▶ EXERCISE DIRECTIONS
Word for word, copy the lines beginning at the one with "Expand the Quick Links menu" and ending at the last line below; pictures stay out.

--- DATA UNDER STUDY ---

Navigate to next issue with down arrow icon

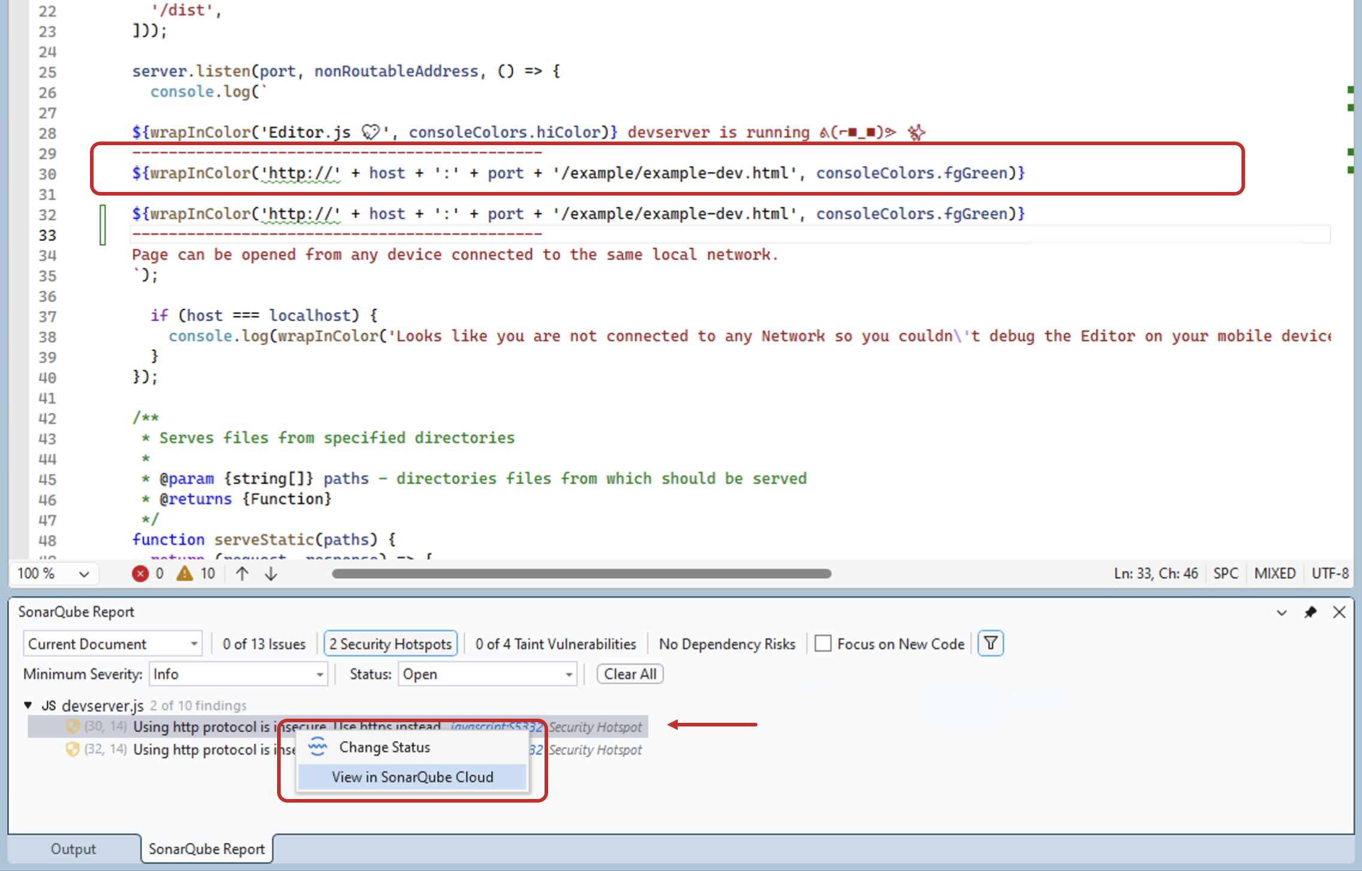coord(270,573)
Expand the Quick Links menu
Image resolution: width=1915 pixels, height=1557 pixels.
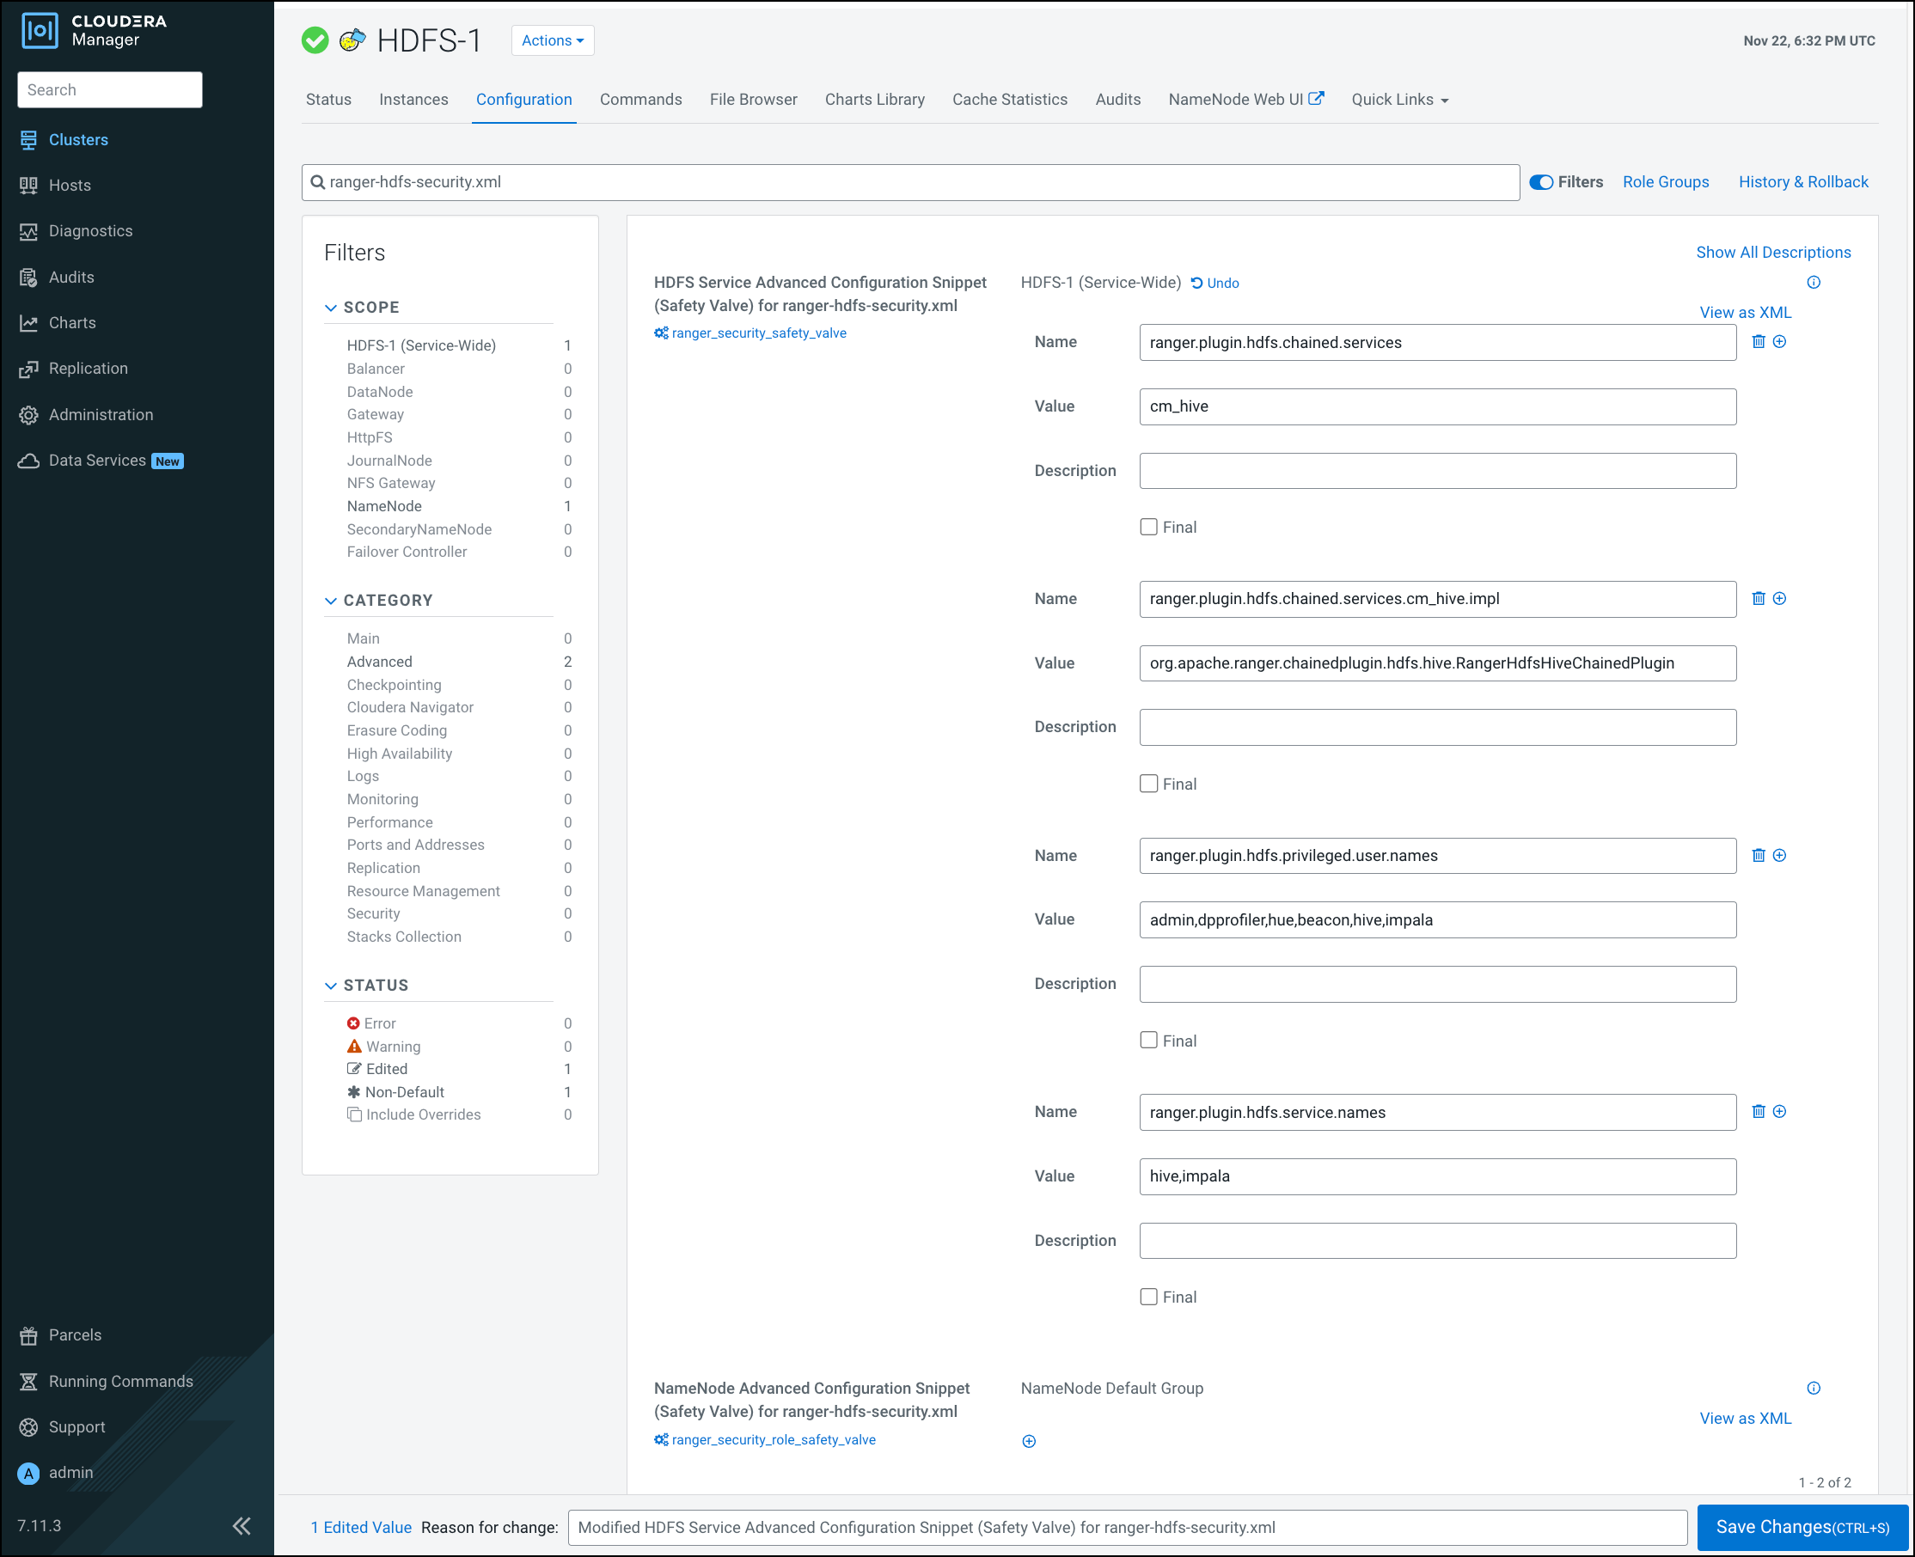coord(1399,100)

---

▶ TASK RESULT
Expand the Quick Links menu
Image resolution: width=1915 pixels, height=1557 pixels.
coord(1399,100)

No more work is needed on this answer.